======== Exercise passage ========

Preclinical Characterization of HPN536, a Trispecific, T-Cell-Activating Protein Construct for the Treatment of Mesothelin-Expressing Solid Tumors.

Clin Cancer Res 2021 03 1;27(5):1452-1462. Epub 2020 Dec 1.

Harpoon Therapeutics, South San Francisco, California.

Purpose: Mesothelin (MSLN) is a glycophosphatidylinositol-linked tumor antigen overexpressed in a variety of malignancies, including ovarian, pancreatic, lung, and triple-negative breast cancer. Early signs of clinical efficacy with MSLN-targeting agents have validated MSLN as a promising target for therapeutic intervention, but therapies with improved efficacy are still needed to address the significant unmet medical need posed by MSLN-expressing cancers.

Experimental Design: We designed HPN536, a 53-kDa, trispecific, T-cell-activating protein-based construct, which binds to MSLN-expressing tumor cells, CD3ε on T cells, and to serum albumin. Experiments were conducted to assess the potency, activity, and half-life of HPN536 in assays, rodent models, and in nonhuman primates (NHP).

======== Excerpted records ========

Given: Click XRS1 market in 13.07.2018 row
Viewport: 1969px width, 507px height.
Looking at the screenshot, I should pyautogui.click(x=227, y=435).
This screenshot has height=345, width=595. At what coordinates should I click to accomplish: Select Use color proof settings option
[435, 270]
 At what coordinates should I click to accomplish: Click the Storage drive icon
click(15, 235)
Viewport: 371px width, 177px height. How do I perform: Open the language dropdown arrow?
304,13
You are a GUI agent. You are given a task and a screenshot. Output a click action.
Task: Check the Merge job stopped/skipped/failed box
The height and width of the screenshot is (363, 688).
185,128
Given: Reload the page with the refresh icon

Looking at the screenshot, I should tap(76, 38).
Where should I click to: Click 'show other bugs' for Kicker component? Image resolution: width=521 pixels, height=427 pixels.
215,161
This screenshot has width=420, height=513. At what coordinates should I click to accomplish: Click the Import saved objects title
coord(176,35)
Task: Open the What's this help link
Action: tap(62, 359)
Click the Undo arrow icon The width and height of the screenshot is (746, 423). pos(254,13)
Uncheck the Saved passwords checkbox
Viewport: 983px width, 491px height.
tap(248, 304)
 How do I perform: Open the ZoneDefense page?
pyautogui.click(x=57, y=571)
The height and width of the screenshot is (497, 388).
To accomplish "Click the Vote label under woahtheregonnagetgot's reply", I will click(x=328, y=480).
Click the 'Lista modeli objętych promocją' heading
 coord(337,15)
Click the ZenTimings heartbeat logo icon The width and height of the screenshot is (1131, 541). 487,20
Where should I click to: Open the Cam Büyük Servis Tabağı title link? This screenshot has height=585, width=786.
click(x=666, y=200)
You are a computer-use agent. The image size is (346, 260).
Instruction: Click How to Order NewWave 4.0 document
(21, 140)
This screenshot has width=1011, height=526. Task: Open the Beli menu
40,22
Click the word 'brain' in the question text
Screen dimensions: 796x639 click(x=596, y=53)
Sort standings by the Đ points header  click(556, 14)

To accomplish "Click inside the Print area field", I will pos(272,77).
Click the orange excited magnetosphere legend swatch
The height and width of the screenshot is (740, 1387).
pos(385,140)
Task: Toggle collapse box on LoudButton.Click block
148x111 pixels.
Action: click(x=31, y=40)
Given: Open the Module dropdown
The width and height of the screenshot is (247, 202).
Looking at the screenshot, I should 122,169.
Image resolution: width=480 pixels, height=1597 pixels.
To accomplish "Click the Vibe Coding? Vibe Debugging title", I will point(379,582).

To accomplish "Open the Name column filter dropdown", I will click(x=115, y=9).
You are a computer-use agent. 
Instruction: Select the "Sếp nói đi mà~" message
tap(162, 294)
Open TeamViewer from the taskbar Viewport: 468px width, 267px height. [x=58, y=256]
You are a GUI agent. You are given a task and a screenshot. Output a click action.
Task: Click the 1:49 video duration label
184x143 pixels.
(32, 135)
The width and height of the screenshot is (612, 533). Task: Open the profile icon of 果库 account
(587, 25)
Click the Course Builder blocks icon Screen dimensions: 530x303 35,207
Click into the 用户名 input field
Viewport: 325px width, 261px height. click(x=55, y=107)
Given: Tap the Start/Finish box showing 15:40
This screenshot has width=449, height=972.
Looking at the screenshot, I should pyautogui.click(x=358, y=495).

========

Task 1 — Return the portion of the HPN536 abstract starting with "Preclinical Characterization of" and going on through "2020 Dec 1.".
Task 2 — Summarize the HPN536 abstract in two sentences.
Task 3 — Continue the HPN536 abstract from the point at which it stops.

Your response 1 —
Preclinical Characterization of HPN536, a Trispecific, T-Cell-Activating Protein Construct for the Treatment of Mesothelin-Expressing Solid Tumors.

Clin Cancer Res 2021 03 1;27(5):1452-1462. Epub 2020 Dec 1.

Your response 2 — Mesothelin is a tumor antigen overexpressed in several malignancies, and although early clinical efficacy has validated it as a target, more effective therapies are still needed. HPN536 was designed as a 53-kDa trispecific, T-cell-activating protein construct that binds MSLN-expressing tumor cells, CD3ε on T cells, and serum albumin, and its potency, activity, and half-life were assessed in assays, rodent models, and nonhuman primates.

Your response 3 —
Results: HPN536 binds to MSLN-expressing tumor cells and to CD3ε on T cells, leading to T-cell activation and potent redirected target cell lysis. A third domain of HPN536 binds to serum albumin for extension of plasma half-life. In cynomolgus monkeys, HPN536 at doses ranging from 0.1 to 10 mg/kg demonstrated MSLN-dependent pharmacologic activity, was well tolerated, and showed pharmacokinetics in support of weekly dosing in humans.

Conclusions: HPN536 is potent, is well tolerated, and exhibits extended half-life in NHPs. It is currently in phase I clinical testing in patients with MSLN-expressing malignancies (NCT03872206).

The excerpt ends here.